----- Record excerpts

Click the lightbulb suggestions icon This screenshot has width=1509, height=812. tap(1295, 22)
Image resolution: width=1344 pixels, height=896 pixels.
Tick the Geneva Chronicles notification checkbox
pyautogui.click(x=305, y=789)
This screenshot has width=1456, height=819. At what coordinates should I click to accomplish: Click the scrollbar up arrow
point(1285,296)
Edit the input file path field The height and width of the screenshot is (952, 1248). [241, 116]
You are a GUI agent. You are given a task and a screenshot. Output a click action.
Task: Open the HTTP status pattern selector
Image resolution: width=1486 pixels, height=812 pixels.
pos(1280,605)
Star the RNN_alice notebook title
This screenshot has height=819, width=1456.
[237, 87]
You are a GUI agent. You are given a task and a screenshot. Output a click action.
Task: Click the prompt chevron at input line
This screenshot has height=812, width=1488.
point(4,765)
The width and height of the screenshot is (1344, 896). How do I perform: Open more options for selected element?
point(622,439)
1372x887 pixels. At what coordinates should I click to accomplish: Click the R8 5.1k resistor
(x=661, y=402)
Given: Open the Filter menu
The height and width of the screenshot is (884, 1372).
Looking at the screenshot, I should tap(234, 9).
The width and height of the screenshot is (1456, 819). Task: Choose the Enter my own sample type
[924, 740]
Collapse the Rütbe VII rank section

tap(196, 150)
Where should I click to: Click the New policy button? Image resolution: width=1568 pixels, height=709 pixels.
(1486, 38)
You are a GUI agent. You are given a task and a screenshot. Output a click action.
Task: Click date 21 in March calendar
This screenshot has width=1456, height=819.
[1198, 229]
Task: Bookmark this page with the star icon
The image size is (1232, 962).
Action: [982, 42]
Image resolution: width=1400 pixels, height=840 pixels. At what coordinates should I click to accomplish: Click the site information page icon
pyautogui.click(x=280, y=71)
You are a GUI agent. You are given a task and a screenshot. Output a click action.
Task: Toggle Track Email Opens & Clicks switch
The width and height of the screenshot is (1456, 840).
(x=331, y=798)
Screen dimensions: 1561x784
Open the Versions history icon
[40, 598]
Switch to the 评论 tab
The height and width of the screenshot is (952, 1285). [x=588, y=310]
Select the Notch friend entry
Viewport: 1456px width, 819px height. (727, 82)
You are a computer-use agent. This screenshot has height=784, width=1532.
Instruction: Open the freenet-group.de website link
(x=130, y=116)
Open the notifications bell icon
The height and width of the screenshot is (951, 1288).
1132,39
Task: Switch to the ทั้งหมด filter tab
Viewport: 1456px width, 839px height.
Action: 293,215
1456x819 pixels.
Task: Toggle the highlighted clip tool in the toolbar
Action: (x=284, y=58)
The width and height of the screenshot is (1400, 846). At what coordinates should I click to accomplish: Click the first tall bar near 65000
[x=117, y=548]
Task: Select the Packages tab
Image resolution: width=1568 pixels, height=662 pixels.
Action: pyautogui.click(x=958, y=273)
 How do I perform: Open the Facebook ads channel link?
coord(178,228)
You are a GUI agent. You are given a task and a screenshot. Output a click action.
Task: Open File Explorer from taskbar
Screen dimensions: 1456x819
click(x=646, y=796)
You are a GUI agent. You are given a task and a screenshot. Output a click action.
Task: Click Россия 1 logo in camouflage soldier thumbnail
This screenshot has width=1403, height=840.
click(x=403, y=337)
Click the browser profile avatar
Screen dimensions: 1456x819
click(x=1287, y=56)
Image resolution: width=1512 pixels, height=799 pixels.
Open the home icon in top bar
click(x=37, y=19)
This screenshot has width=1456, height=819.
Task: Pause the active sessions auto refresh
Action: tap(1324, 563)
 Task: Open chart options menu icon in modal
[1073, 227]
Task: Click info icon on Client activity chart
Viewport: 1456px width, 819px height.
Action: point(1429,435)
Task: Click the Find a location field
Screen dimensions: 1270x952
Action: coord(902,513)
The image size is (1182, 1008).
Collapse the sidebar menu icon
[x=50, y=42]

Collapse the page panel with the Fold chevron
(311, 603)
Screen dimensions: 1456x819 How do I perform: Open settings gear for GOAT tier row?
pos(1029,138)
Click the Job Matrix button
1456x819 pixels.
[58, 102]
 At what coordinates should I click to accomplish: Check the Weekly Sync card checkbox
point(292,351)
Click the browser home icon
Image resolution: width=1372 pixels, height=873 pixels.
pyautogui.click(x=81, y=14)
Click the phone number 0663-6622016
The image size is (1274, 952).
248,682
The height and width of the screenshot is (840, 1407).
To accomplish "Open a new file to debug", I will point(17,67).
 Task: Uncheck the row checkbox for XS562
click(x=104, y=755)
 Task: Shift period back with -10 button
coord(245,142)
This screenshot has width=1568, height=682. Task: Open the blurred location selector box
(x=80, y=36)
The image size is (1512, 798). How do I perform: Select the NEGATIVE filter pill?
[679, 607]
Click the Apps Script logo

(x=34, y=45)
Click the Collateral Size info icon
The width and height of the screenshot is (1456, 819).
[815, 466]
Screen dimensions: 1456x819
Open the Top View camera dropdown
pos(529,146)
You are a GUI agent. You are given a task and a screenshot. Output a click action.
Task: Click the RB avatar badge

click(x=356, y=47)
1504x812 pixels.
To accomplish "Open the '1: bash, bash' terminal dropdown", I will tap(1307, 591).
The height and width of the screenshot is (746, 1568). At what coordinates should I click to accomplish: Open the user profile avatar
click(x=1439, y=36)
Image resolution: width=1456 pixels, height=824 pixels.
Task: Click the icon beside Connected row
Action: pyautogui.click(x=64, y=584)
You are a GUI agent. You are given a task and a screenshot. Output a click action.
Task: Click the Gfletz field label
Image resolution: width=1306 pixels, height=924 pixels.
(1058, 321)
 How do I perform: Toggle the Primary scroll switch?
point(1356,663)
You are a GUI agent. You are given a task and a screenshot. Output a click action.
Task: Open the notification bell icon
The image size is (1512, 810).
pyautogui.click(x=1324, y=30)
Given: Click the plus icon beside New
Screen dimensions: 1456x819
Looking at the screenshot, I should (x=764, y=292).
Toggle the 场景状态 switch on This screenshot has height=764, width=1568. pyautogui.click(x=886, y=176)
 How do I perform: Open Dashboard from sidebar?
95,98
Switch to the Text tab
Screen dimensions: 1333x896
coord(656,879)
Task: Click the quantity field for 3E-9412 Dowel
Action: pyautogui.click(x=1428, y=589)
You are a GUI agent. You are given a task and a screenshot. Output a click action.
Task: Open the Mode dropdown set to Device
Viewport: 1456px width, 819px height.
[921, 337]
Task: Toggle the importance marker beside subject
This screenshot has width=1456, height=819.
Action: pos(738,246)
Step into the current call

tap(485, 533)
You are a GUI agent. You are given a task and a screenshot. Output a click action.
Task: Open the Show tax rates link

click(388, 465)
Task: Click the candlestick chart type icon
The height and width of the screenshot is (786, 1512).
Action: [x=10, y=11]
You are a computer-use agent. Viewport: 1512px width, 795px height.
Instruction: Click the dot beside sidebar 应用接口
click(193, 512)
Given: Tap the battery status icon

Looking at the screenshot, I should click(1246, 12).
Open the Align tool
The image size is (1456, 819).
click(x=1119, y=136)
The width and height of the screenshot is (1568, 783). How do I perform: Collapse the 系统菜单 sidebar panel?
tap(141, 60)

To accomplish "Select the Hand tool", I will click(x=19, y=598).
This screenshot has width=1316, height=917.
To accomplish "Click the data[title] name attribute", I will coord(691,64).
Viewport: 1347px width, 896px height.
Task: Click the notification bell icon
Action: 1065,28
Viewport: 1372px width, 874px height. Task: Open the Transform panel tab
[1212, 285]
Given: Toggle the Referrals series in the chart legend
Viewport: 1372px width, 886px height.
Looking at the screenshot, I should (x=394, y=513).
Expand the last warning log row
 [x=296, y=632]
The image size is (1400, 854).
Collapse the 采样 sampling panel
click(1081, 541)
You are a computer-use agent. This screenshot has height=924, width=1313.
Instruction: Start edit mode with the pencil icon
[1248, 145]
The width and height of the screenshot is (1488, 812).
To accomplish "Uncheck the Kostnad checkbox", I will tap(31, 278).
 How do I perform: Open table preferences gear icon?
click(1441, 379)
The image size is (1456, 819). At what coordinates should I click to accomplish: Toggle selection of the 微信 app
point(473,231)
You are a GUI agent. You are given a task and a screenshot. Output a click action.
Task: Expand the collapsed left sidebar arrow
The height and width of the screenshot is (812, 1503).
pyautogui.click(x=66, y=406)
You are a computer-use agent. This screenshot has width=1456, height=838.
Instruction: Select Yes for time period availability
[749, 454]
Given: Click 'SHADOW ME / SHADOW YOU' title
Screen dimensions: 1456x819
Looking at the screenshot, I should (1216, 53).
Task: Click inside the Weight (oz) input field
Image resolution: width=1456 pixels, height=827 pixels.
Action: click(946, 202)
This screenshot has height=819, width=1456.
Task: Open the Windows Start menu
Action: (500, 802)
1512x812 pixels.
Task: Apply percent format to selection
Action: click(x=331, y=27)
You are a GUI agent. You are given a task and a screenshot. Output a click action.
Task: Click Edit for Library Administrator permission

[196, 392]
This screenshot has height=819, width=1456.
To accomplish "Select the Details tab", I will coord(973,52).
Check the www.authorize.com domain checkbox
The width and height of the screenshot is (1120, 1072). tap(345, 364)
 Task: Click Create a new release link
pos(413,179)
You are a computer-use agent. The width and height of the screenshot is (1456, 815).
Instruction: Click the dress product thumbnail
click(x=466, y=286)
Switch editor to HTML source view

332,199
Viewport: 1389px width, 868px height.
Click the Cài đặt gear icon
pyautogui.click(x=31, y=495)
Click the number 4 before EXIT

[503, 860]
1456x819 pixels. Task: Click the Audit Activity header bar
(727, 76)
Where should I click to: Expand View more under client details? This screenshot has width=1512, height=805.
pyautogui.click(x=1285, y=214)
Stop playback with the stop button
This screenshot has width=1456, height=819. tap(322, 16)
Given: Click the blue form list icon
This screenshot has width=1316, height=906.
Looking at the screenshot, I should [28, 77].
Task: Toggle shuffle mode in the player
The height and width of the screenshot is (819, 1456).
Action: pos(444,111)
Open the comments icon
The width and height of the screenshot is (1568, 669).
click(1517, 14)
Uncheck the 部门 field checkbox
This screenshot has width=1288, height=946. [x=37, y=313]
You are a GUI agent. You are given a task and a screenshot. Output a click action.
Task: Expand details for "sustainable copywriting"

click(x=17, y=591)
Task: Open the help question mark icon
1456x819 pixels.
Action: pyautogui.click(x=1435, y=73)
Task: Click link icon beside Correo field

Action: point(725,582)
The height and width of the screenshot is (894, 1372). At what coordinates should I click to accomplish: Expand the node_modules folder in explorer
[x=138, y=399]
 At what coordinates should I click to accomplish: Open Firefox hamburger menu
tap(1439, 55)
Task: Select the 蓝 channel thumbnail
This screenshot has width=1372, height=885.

----------

Lines from the one containing "Task: Select the 蓝 channel thumbnail" through the last line of the data above are the only output wanted; restate them exactly.

Task: Select the 蓝 channel thumbnail
This screenshot has width=1372, height=885.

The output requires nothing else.